Epithelial 3D-spheroids as a tool to study air pollutant-induced lung pathology.

Cigarette smoke (CS) and air pollutants (AP) activate pathological processes in bronchial epithelial cells resulting in lung function decline which severely impacts human health. Knowledge about the molecular mechanism(s) by which CS and AP induce pathology is limited. Our previous studies in 2D cultures of human bronchial epithelial (BEAS-2B) cells showed that CS exposure activates transforming growth factor-β1 (TGF-β1) release and signaling. Furthermore, CS exposure reduced the expression of E-cadherin, which was prevented by applying a TGF-β1 neutralizing antibody. Exposure of BEAS-2B cells cultured in 2D to diesel exhaust particles (DEP) increased TGF-β1 protein expression and reduced the expression of epithelial cell markers, whereas mesenchymal markers are upregulated. Conventional 2D cell culture may, however, not fully reflect the physiology of bronchial epithelial cells in vivo.

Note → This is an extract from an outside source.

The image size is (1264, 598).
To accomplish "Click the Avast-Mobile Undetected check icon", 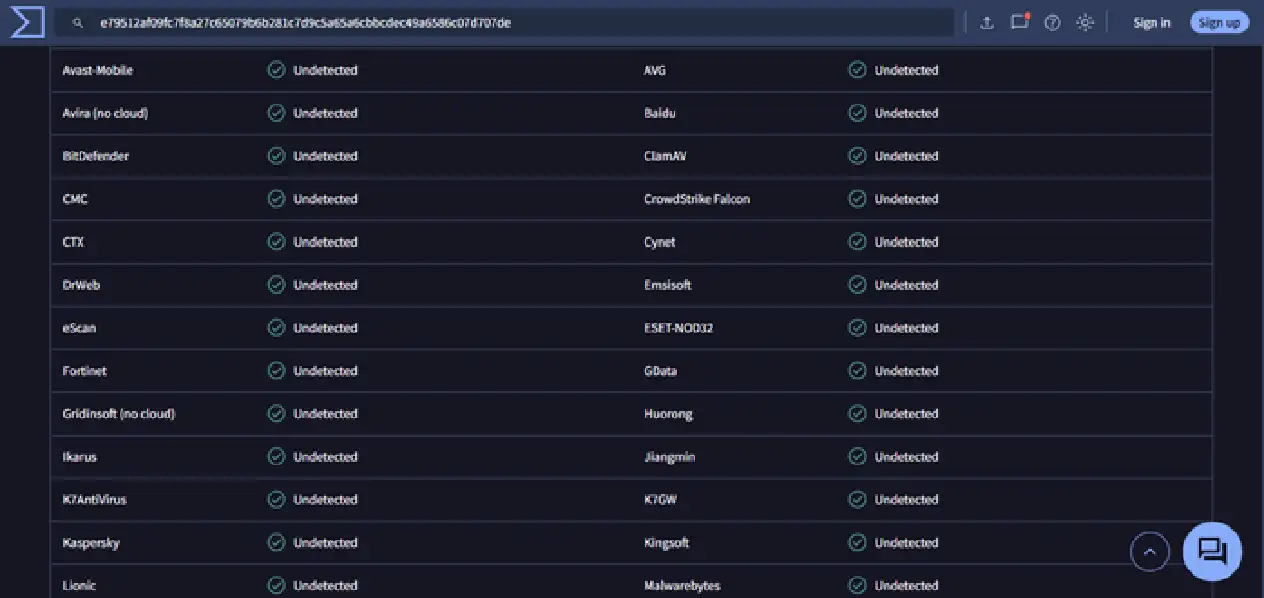I will [276, 70].
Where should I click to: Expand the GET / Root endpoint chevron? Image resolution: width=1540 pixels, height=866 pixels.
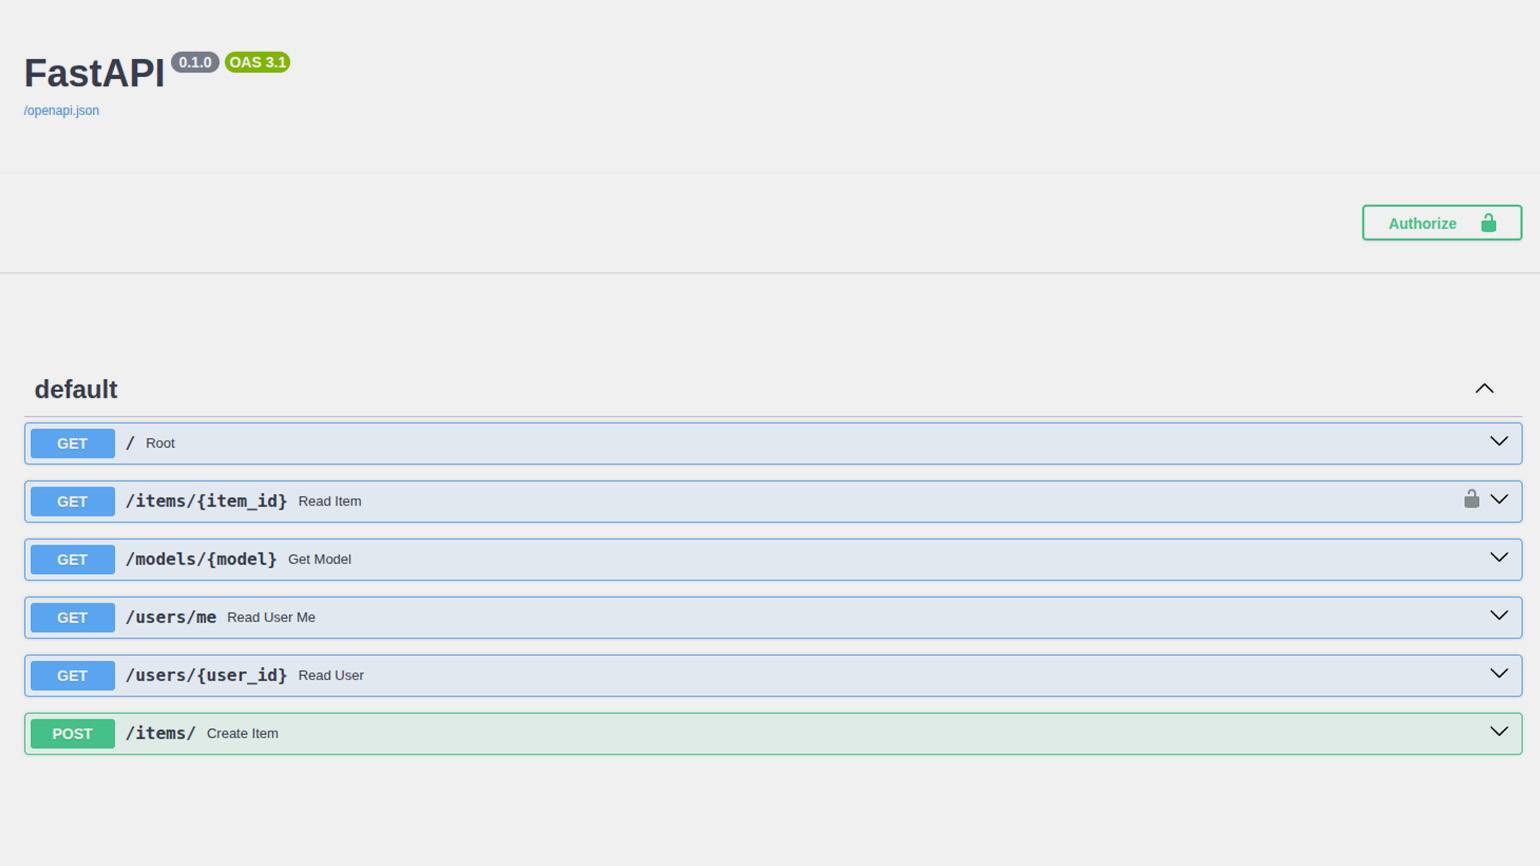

To simulate the in vivo situation more closely we cultured the bronchial epithelial cells in a 3D environment in the current study. Treatment of epithelial spheroids with TGF-β resulted in reduced E-cadherin and increased collagen I expression, indicating the activation of epithelial-to-mesenchymal transition (EMT). Similarly, exposure of spheroids to DEP induced and EMT-like phenotype. Collectively, our data indicate AP induces an EMT-like phenotype of BEAS-2B cells in 3D spheroid cultures. This opens new avenues for drug development for the treatment of lung diseases induced by AP. The 3D spheroid cell culture is a novel, innovative and physiologically relevant model for culturing a variety of cells. It is a versatile tool for both high-throughput studies and for identifying molecular mechanisms involved in bronchial epithelial cell (patho)physiology.